AUFGABE A: Liste jede Zeile der Auflistung auf, in der die Zeichenfolge „height“ vorkommt. Dabei gilt die Groß- und Kleinschreibung.

TEXTAUSZUG:
• • • • •

Wie man in Europa flucht. Über Hans-Martin Gaugers Band „Das Feuchte und das Schmutzige. Kleine Linguistik der vulgären Sprache.“

Besprochene Bücher / Literaturhinweise

Hans-Martin Gauger ist ein Professor der Romanistik, der in seiner unterhaltsamen und durch viele Quellenbelege aus den europäischen Sprachen gestützten Abhandlung den Gebrauch des Fluchens als innerseelisches Entlastungsventil untersucht hat. Er kommt dabei zu dem Schluss, dass die deutsche Sprache sich insofern von anderen, mehr auf das Religiöse und Sexuelle fixierten europäischen Sprachen unterscheidet, als sie im Gegensatz zu diesen ausschließlich das Reinlichkeitstabu verletzt.

• • • • •

DIE AUFLISTUNG:

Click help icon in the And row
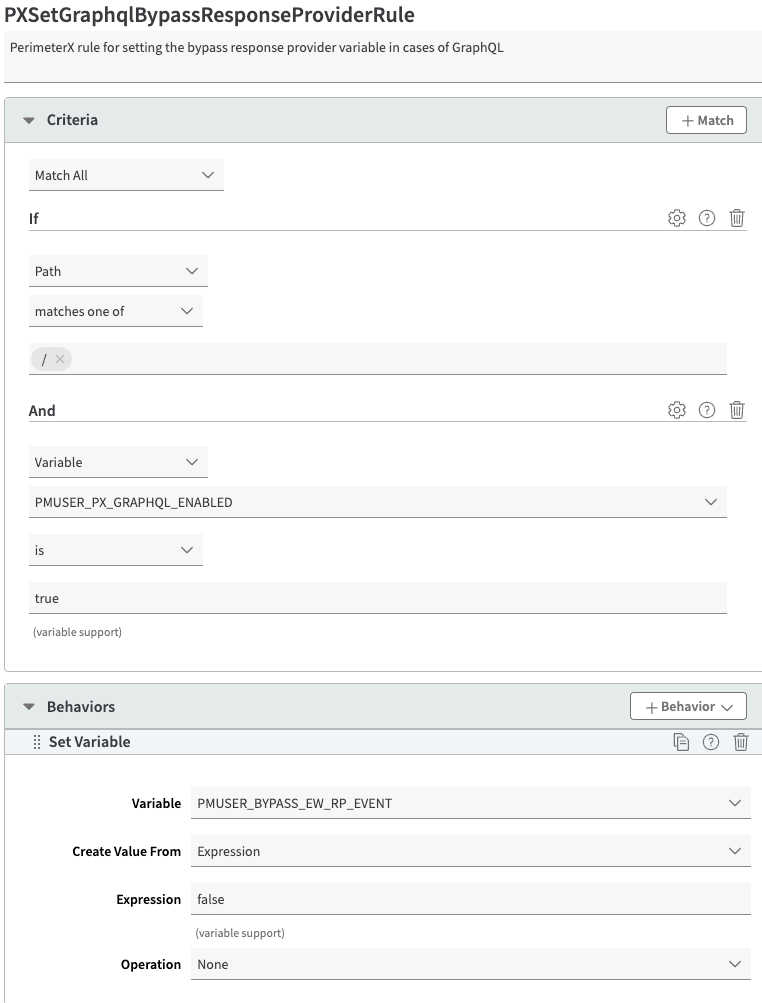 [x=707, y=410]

• • • • •

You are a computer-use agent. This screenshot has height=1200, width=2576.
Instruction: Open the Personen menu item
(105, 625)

• • • • •

AUFGABE B:
Beantworte zur Rezension über Gaugers Band diese Fragen:
(i) Welches Fach vertritt Hans-Martin Gauger als Professor?
(ii) Als was untersucht er den Gebrauch des Fluchens?
(iii) Welches Tabu verletzt die deutsche Sprache laut der Rezension ausschließlich?

ENDERGEBNIS A:
You are a computer-use agent. This screenshot has height=1200, width=2576.

ENDERGEBNIS B:
(i) Romanistik
(ii) Als innerseelisches Entlastungsventil
(iii) Das Reinlichkeitstabu